En plus de mensonges affichés dans la presse, Franck Bondoux (directeur délégué etc du FIBD d’Angoulême) persiste à faire des raccourcis douteux qui laissent sous-entendre que Marjane Satrapi et moi devons au FIBD le succès de nos best-sellers respectifs et de leurs adaptations cinématographiques. Non seulement je trouve cela d’une arrogance à couper le souffle (dois-je rappeler tout le parcours de mon livre, des autres prix reçus, des 11 mois de promotion francophone et du job des libraires et autres professionnels ?) mais vu le contexte je suggère au FIBD de faire profil bas et de réfléchir à tous les dysfonctionnements de sa tuyauterie, ne serait-ce que pour les trois raisons suivantes :

– Les auteur.e.s ne doivent rien au FIBD. Le FIBD, lui, leur doit tout. Si dans deux semaines tous les auteurs décident de ne pas aller au FIBD, il sera bien dans la merde, nous non. Et ça nous économisera l’état grippal qui nous accable tous le lundi suivant.

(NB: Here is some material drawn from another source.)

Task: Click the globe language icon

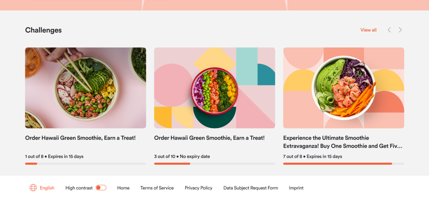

– Les polémiques de cette semaine ont fait ré-émerger beaucoup de questions sur l’élection de l’Élu(e), ce dont il est censé être représentatif sans l’être finalement, sur le flou du mode de création de la liste et des décideurs finaux, et au final tout cela colporte la mort déjà provoquée du Grand Prix. Oui, le Grand Prix est mort. Beaucoup l’affirment : depuis les années 90 voire 80 le FIBD n’a pas su se remettre en question et suivre les mouvances de la bande dessinée contemporaine et internationale ni les suggestions des partenaires impliqués. Il serait temps qu’il le fasse car auteurs, éditeurs et passionnés préfèrent de plus en plus aller à d’autres salons pour partager, promouvoir et négocier (St-Malo, Lyon, Lucca, Napoli, Bologna, Frankfurt, Barcelona…).

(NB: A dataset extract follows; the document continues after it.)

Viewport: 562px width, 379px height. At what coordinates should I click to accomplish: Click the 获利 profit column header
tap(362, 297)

– Si des journalistes avaient l’envie et la patience de mener une enquête sur tout le manque de transparence gestionnaire et les rumeurs du FIBD, nous on sortirait le pop-corn. Cette semaine, à parler autant du FIBD et subir Franck Bondoux sur les plateaux télé et radio, les gens comparent évidemment ce qu’ils en connaissent. Vu les témoignages qui circulent ou qui sont recueillis dans la confidence je me demande de plus en plus pourquoi toute la profession continue de traiter avec une telle direction de festival. Il aurait suffi qu’un seul homme s’excuse mardi dernier… Au lieu de ça on plane au niveau zéro en terme de règlements de compte et de manipulation depuis une semaine, jusqu’à monter les auteur.e.s les un.e.s contre les autres.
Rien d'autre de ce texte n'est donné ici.